If there's a load balanced path (either CEF or an aggregate link) between the server and client, then our new client could get update 9001 (multicast) before the initial image (unicast) shows up. The client will discard update 9001 because he's expecting a full record, not an update to a single cell.

Next, the initial image shows up, and the client knows he's got everything through update #9000. Then update #9002 arrives. Hey, what happened to #9001?

Post-mortem analysis of these kinds of incidents will boil down to the software folks saying:
We put the messages on the wire in the correct order. They were delivered by the network in the wrong order.
ARP Times Out
NACK-based applications sit quietly until there's a problem. So quietly that they might forget the hardware address associated with their gateway or with a neighbor.

No problem, right? ARP will figure it out... Eventually. Because these are generally UDP-based applications without flow control, the system doesn't fire off a single packet, then sit and wait like it might when talking TCP. No, these systems can suddenly kick off a whole bunch of UDP datagrams destined for a system it hasn't talked to in hours.

The lower layers in the IP stack need to hold onto these packets until the ARP resolution process is complete. But the packets keep rolling down the stack! The outstanding ARP queue is only 1 packet deep in many implementations. The queue overflows and data is lost. It's not strictly a network problem, but don't worry. Your phone will ring.

Losing Data Causes You to Lose Data
There's a nasty failure mode underlying the NACK-based scheme. Lost data will be retransmitted.
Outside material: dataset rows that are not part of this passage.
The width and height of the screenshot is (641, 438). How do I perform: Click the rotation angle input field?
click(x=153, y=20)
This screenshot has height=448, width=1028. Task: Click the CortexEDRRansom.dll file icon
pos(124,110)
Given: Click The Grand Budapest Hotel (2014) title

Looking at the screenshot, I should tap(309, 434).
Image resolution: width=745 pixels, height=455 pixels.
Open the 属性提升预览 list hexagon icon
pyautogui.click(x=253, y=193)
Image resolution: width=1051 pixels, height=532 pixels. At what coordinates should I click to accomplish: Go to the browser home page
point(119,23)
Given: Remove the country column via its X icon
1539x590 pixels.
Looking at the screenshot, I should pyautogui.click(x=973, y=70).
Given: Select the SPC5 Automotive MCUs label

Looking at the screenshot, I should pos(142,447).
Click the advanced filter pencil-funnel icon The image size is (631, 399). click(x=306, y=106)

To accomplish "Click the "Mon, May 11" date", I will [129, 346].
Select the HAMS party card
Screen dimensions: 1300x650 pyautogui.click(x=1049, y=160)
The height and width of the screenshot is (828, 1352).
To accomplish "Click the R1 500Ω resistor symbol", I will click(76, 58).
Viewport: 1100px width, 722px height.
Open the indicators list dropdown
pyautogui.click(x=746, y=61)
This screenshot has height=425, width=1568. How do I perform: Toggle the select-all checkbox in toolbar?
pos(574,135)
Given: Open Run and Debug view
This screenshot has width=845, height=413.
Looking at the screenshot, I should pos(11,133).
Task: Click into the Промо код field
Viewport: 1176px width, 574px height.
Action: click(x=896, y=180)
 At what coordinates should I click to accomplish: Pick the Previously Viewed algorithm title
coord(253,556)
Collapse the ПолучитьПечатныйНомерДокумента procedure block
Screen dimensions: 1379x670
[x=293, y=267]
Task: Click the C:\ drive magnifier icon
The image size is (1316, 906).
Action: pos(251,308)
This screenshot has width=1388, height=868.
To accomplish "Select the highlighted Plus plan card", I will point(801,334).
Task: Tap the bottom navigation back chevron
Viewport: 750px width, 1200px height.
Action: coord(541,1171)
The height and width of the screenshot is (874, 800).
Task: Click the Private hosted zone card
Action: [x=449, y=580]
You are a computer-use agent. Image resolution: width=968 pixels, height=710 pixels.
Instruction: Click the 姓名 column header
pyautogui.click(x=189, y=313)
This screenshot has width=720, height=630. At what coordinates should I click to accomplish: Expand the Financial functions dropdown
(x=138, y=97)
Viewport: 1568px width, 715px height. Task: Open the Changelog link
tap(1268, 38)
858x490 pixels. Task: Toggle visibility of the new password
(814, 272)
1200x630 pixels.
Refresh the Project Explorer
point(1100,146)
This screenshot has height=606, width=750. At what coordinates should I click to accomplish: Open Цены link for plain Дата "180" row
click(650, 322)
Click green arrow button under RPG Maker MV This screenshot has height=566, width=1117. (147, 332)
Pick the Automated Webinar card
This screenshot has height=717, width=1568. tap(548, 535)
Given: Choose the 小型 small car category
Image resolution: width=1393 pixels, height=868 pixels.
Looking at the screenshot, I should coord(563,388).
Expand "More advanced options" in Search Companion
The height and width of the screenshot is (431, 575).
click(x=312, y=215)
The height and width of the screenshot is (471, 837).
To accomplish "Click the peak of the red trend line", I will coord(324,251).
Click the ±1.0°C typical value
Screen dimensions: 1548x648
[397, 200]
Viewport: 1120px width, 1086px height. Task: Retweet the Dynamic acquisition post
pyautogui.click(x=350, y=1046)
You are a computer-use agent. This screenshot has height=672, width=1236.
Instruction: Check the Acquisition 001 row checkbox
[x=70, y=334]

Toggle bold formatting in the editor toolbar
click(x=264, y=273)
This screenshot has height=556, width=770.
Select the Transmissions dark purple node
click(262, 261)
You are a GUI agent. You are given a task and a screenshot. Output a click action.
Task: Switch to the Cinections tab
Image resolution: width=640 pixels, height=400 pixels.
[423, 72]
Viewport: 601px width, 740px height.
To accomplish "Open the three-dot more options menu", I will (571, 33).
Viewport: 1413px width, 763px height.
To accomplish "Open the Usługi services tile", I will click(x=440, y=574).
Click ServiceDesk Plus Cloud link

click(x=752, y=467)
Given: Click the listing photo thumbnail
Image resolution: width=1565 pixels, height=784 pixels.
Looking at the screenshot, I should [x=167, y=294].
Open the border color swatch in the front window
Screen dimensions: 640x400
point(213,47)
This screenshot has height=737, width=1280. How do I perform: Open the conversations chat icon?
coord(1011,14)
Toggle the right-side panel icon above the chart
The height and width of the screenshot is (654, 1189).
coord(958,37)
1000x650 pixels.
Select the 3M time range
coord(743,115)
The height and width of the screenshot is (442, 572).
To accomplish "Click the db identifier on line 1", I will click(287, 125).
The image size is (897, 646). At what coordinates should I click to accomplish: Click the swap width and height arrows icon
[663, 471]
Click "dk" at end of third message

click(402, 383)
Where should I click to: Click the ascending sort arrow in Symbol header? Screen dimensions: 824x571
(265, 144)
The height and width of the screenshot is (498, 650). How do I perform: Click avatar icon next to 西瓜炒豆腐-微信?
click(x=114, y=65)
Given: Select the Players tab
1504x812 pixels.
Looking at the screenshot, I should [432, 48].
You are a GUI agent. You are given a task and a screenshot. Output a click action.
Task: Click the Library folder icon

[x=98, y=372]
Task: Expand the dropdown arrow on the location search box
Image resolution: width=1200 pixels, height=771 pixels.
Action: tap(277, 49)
If you couldn't handle the data flow the first time around, why expect to handle wire speed retransmission of that data on top of the data that's coming in the next instant?

If the data loss was caused by a Bad Apple receiver, then all his peers suffer the consequences. You may have many bad apples in a moment. One Bad Apple will spoil the bunch.

If the data loss was caused by an overloaded network component, then you're rewarded by compounding increases in packet rate. The exchanges don't stop trading, and the data sources have a large queue of data to re-send.

TCP applications slow down in the face of congestion. Pricing applications speed up.

Packet Decodes Aren't Available
Some of the wire formats you'll be dealing with are closed-source secrets. Others are published standards for which no WireShark decodes are publicly available. Either way, you're pretty much on your own when it comes to analysis.

Updates
Responding to Will's question about data sources: The streams come from the various exchanges (NASDAQ, NYSE, FTSE, etc...) Because each of these exchanges use their own data format, there's usually some layers of processing required to get them into a common format for application consumption. This processing can happen at a value-add data distributor (Reuters, Bloomberg, Activ), or it can be done in-house by the end user. Local processing has the advantage of lower latency because you don't have to have the data shipped from the exchange to a middleman before you see it.

Other streams come from application components within the company. There are usually some layers of processing (between 2 and 12) between a pricing update first hitting your equipment, and when that update is consumed by a trader. The processing can include format changes, addition of custom fields, delay engines (delayed data can be given away for free), vendor-switch systems (I don't trust data vendor "A", switch me to "B"), etc...

Most of those layers are going to be multicast, and they're going to be the really dangerous ones, because the sources can clobber you with LAN speeds, rather than WAN speeds.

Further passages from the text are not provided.